One of the soldiers immediately reloaded his weapon, convinced that she was passing on secret information to the Ukrainian Armed Forces. The woman's hysteria irritated them even more. Oleksandra sensed that a tragedy was about to unfold. She decided to approach them and, in a calm voice, said: «Look at her. She is just a simple village woman. What could she possibly know? She is only talking to her child. Does a mother not worry about you?» Then, by some miracle, her life was spared, but Oleksandra never saw her again.
Nor did she ever see the soldier who had lied, pretending he had not seen her hide the phone in her shoe. One morning, at dawn, she drove up to the checkpoint and saw the Russians hurriedly loading all their belongings into vehicles. They were clearly racing against time.
A life saved. Photo from a private archive
- I stopped, rolled down the window, and asked: «Where are you going, boys? Finally heading home?» I said it mockingly, as I always liked to provoke them a little. But they replied that they were going to Donbas. They were furious.
When the Russians fled and the occupation ended, volunteers from all over the world, including Poland, arrived in Fedorivka and the surrounding villages. Although Oleksandra welcomed them, gave interviews, and showed many people the shelter, something strange was happening in her mind. She understood that the occupation was over, but her body, her thoughts, her behaviour were still trapped there. Sasha even stopped at the checkpoints that no longer existed. She lived in this tension for another three months while the world's attention was still focused on this region - after all, Bucha and Irpin, less than fifty kilometres away, were making headlines in newspapers around the world. Volunteers and journalists were already on-site, and local residents were returning.

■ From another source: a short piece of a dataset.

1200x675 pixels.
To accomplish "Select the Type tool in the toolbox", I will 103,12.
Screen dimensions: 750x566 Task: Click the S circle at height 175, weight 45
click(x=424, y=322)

One morning, Oleksandra woke up and realised that today she had nowhere to go. No interviews, no need to run for food for the animals. And suddenly - all the commotion disappeared. In one second, she realised that she was finally free. Only one thing did not return to its place. Oleksandra cleared her throat loudly.
- I do not know, maybe one day my voice will come back to me. Maybe one day I will sing again, because I love singing. Maybe that will happen when the occupation ends - but across my entire country.